■ Document extract:
+ + + +

CSP Principles

CSP follows 8 important principles to guide its work. These principles help make sure the program supports each person’s recovery and treats everyone with respect.

Person-Centered / Person-Empowered: Services are based on the person’s needs, helping them make decisions to live a healthy life.

Culturally Competent: Services respect and respond to people’s race, ethnicity, religion, and gender.

Designed to Meet Individual Needs: Services are made to fit the person’s age, challenges, or past experiences, like addiction or being homeless.

Community-Based / Natural Supports: Services are offered in ways that help people be part of their community and use natural support systems, like family and friends.

Flexible: Services can adjust based on the person’s needs, allowing them to enter and leave care when needed.

Coordinated: Services work together, both locally and individually, to avoid confusion and make help more effective.

Accountable: Providers listen to the people using services, including families, and involve them in planning and checking how services work.

Strengths-Based: Services build on what people are good at and value, helping them feel empowered and keep their sense of self-respect.

The CSP Wheel

The CSP Wheel is a visual representation of the idea that there needs to be a Community Support System in place in order for persons coping with serious or ongoing mental health diagnosis to reach their full potential.

The Community Support System concept was developed to identify essential elements needed for a person with a mental illness to be able to move toward recovery, a quality life, and integration into the community.

The Center Circle– ‘People can and do recover from mental illness’ is the essential message.

The center circle of the CSP Wheel portrays recovery as a multi-dimensional concept. Hope is the anchor point upon which recovery is based. Demonstrating respect for the individual supports his or her hopefulness and nurtures the person’s self-esteem. When people convey trust in the individual, it strengthens the individual’s confidence and motivation to assume increased responsibility for taking control of one’s own life.

+ + + +

■ Tasks:
**1.** In the CSP principles text, what is named as the anchor point on which recovery is based?
**2.** Please reproduce the passage of the CSP principles text starting at "Strengths-Based: Services build" and ending at "the essential message.", word for word.

■ Data under study:
+ + + +

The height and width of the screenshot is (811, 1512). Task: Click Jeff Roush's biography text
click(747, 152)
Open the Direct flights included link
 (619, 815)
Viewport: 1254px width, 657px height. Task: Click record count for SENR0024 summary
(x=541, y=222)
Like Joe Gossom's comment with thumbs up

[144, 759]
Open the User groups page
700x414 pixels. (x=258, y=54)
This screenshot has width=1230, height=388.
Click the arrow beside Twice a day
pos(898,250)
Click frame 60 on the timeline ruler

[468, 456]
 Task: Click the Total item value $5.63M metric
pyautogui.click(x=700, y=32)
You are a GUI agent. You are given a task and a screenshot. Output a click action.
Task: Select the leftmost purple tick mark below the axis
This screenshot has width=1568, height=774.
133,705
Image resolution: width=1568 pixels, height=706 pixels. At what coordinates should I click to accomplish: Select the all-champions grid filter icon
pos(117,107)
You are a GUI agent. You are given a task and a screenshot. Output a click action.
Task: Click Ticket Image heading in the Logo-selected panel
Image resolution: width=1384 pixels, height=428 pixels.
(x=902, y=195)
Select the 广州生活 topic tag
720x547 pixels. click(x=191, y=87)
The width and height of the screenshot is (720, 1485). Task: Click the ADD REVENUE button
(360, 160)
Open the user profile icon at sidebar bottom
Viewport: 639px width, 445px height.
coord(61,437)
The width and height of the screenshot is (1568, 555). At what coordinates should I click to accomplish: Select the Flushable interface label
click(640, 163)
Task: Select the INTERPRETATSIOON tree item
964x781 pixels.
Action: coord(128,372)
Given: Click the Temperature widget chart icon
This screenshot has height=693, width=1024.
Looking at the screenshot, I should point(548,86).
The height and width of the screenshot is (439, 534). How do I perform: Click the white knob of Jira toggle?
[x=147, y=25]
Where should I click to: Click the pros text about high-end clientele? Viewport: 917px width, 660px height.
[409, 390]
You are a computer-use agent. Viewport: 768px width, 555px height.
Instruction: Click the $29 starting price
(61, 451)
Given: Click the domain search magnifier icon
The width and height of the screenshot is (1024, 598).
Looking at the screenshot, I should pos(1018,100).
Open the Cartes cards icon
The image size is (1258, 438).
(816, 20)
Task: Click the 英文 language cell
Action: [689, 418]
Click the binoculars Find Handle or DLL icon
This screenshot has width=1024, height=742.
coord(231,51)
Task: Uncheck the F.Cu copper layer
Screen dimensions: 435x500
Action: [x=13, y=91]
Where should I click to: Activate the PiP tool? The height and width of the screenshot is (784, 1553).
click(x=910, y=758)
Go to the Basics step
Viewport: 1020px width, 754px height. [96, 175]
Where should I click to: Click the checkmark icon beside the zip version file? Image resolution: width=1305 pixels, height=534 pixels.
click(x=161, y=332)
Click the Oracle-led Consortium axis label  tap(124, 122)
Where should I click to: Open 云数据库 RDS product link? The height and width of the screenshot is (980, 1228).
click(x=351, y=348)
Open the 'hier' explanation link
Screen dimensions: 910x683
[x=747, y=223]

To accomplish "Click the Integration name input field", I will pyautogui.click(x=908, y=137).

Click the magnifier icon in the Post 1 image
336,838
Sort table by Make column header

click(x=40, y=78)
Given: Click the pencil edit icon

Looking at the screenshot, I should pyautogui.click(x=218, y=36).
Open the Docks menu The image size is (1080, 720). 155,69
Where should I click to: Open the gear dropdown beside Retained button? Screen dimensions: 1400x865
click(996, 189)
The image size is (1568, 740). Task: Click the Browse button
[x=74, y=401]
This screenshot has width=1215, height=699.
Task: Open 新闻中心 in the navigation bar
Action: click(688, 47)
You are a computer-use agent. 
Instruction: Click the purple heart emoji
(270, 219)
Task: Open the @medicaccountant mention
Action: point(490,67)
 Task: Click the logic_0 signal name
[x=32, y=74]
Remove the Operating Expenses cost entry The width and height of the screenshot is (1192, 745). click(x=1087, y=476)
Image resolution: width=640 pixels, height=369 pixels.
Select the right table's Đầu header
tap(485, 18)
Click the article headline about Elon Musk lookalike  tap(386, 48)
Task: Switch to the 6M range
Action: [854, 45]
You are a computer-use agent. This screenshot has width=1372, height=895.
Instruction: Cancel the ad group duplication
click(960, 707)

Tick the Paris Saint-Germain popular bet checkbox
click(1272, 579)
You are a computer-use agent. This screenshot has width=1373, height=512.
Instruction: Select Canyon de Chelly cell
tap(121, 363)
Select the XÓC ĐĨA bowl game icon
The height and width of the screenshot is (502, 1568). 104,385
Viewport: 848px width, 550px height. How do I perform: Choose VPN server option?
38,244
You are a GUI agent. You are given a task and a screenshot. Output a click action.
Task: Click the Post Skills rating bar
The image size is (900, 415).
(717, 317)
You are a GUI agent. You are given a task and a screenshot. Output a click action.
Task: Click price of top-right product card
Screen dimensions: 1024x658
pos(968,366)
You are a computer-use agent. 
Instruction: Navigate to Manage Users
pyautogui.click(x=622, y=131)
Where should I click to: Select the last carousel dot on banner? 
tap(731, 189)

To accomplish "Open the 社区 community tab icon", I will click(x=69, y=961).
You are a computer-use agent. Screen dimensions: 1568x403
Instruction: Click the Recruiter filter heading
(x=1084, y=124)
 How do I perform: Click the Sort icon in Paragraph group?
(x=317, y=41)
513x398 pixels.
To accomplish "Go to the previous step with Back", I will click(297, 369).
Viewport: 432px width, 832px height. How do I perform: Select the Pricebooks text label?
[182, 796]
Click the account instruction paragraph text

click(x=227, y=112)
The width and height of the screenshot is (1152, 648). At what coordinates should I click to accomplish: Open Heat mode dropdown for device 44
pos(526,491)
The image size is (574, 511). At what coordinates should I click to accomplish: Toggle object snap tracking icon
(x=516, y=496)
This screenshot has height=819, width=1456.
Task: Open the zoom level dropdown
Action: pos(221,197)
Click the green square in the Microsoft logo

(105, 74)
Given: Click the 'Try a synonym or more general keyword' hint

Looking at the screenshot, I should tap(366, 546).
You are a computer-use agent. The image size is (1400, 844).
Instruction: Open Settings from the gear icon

+ + + +

■ Answers by task:
**1.** Hope.

**2.**
Strengths-Based: Services build on what people are good at and value, helping them feel empowered and keep their sense of self-respect.

The CSP Wheel

The CSP Wheel is a visual representation of the idea that there needs to be a Community Support System in place in order for persons coping with serious or ongoing mental health diagnosis to reach their full potential.

The Community Support System concept was developed to identify essential elements needed for a person with a mental illness to be able to move toward recovery, a quality life, and integration into the community.

The Center Circle– ‘People can and do recover from mental illness’ is the essential message.